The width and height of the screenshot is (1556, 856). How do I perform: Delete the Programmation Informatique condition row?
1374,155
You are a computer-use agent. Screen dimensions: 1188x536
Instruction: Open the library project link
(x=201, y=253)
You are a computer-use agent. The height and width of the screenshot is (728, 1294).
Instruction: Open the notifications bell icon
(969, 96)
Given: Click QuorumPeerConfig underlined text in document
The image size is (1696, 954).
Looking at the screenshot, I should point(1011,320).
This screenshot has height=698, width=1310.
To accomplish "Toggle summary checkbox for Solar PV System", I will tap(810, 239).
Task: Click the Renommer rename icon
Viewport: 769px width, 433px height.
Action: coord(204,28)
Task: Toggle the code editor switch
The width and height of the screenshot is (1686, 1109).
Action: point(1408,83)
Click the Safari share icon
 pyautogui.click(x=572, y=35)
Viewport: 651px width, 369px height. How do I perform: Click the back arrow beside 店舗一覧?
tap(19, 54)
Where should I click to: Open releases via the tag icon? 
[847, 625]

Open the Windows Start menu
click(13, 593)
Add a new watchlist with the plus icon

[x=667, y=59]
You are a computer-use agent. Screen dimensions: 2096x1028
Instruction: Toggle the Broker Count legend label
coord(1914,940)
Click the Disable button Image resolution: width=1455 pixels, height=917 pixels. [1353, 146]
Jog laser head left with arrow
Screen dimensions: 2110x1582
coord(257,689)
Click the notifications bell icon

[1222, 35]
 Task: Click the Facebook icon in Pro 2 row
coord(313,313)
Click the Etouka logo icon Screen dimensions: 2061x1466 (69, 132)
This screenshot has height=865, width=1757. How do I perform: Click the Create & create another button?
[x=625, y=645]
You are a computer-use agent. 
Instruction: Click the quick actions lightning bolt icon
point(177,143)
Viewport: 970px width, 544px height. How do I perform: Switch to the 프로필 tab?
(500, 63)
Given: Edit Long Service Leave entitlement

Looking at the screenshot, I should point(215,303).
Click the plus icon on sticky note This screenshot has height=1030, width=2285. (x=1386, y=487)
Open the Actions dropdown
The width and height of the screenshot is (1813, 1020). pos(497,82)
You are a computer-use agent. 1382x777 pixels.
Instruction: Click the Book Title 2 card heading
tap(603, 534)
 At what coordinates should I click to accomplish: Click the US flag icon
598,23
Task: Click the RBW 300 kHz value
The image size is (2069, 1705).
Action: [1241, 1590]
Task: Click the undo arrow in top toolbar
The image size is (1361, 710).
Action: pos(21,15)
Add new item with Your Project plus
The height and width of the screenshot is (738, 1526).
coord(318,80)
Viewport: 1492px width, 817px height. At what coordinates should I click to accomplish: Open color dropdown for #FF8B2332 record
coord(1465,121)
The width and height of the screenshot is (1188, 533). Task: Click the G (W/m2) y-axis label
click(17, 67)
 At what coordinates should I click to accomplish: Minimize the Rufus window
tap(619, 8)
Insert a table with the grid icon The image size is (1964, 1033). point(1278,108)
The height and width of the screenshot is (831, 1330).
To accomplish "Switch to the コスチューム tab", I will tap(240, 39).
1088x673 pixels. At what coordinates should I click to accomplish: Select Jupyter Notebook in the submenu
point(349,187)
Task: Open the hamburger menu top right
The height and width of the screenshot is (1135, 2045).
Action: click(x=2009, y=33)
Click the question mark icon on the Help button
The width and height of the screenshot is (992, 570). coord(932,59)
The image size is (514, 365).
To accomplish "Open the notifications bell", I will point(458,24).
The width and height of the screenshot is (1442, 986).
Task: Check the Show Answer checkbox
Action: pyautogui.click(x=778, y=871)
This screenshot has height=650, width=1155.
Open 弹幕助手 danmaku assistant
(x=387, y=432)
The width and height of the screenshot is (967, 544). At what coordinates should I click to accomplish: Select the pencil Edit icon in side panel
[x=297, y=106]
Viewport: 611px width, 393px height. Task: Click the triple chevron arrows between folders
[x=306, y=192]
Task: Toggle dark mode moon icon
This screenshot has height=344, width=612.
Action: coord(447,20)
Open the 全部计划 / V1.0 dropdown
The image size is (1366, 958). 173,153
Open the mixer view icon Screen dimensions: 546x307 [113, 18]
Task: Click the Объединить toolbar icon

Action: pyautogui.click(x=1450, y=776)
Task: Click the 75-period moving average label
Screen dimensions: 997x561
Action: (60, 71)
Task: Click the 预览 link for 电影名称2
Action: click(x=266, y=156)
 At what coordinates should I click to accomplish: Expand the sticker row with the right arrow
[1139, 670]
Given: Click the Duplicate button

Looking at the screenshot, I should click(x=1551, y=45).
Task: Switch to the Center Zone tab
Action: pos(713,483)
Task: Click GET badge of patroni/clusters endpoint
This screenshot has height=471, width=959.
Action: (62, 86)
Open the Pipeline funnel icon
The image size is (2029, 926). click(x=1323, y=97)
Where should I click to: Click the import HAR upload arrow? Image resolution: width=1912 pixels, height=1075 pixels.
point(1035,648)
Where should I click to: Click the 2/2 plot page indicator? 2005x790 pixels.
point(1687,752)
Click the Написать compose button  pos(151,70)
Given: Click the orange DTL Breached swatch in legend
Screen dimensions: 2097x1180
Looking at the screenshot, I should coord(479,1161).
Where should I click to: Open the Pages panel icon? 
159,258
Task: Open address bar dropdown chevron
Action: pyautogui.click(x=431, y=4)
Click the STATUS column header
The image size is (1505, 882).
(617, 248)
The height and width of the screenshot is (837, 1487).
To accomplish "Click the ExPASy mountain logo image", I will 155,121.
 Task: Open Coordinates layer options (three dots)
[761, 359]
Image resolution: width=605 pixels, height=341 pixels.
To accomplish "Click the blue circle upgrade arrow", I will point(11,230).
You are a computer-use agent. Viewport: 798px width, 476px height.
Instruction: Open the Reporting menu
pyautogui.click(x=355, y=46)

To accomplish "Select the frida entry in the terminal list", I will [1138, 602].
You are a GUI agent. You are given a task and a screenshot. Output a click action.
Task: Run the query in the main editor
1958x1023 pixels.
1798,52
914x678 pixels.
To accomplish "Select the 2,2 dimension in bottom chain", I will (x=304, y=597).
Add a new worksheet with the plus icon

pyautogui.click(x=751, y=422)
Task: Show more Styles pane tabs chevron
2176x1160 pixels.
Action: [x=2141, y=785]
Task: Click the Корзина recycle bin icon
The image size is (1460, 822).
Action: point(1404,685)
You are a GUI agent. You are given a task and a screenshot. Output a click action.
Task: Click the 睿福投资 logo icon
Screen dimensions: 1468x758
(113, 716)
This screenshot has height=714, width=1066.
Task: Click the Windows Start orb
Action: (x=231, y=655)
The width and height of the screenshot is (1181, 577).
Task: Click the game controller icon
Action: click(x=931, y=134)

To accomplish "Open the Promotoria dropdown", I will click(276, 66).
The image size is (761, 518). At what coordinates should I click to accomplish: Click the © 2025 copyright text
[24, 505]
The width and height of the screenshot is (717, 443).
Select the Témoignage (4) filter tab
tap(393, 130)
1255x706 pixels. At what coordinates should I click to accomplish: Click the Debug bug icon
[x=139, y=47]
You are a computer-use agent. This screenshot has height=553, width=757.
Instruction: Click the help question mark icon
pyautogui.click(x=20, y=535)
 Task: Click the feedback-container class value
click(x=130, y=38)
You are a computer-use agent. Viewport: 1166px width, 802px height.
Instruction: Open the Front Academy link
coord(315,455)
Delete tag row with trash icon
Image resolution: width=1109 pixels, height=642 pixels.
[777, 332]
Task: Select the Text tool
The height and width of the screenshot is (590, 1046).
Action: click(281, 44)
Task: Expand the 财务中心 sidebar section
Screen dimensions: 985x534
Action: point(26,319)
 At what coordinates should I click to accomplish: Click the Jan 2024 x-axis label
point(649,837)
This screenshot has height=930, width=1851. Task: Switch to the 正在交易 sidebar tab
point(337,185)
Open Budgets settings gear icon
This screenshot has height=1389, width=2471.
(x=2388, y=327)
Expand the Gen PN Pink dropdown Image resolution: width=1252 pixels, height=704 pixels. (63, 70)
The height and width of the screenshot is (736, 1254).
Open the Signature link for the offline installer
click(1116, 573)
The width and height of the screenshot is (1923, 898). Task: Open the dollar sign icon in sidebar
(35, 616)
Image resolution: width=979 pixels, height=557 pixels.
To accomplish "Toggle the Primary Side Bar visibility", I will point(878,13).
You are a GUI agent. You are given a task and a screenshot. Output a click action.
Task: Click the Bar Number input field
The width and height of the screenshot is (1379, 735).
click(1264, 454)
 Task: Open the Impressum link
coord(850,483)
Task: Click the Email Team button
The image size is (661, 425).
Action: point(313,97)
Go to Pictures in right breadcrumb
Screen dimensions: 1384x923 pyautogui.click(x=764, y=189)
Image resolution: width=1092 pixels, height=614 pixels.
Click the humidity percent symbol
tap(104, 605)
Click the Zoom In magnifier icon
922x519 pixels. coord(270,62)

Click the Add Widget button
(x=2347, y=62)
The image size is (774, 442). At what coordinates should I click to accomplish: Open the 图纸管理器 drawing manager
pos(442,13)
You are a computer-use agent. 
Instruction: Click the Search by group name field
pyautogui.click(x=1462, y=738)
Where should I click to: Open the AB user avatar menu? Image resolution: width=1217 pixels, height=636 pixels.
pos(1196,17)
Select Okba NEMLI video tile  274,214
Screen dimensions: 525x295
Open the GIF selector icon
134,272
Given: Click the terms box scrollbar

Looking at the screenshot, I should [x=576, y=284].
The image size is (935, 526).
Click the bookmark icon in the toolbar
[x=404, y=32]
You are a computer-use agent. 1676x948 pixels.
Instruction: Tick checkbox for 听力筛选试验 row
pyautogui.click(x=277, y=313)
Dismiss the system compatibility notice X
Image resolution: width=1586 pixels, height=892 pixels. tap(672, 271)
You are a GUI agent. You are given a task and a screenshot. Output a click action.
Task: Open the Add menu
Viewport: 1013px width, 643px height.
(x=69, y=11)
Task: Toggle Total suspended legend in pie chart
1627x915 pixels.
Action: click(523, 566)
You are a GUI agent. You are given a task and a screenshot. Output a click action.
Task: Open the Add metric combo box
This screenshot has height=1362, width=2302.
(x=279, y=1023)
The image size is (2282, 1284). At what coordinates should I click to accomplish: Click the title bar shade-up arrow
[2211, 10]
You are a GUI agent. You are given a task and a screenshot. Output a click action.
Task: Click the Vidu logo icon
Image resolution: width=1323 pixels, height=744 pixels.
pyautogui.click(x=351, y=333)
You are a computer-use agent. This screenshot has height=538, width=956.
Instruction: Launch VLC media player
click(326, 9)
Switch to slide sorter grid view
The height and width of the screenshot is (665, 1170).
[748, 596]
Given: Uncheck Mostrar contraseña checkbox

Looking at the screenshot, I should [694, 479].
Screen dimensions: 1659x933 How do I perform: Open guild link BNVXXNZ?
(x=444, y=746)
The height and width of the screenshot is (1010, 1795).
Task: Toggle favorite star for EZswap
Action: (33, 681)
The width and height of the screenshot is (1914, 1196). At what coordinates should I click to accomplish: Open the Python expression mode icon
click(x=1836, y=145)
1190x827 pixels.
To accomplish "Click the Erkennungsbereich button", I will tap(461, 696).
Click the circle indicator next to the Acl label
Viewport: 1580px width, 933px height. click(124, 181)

### PROBLEM REQUIREMENTS
For the lines above, output exactly those from the line containing "Task: Click GET" through the line containing "Click the Написать", and skip the others.

### OUTPUT FOR THIS TASK
Task: Click GET badge of patroni/clusters endpoint
This screenshot has height=471, width=959.
Action: (62, 86)
Open the Pipeline funnel icon
The image size is (2029, 926). click(x=1323, y=97)
Where should I click to: Click the import HAR upload arrow? Image resolution: width=1912 pixels, height=1075 pixels.
point(1035,648)
Where should I click to: Click the 2/2 plot page indicator? 2005x790 pixels.
point(1687,752)
Click the Написать compose button  pos(151,70)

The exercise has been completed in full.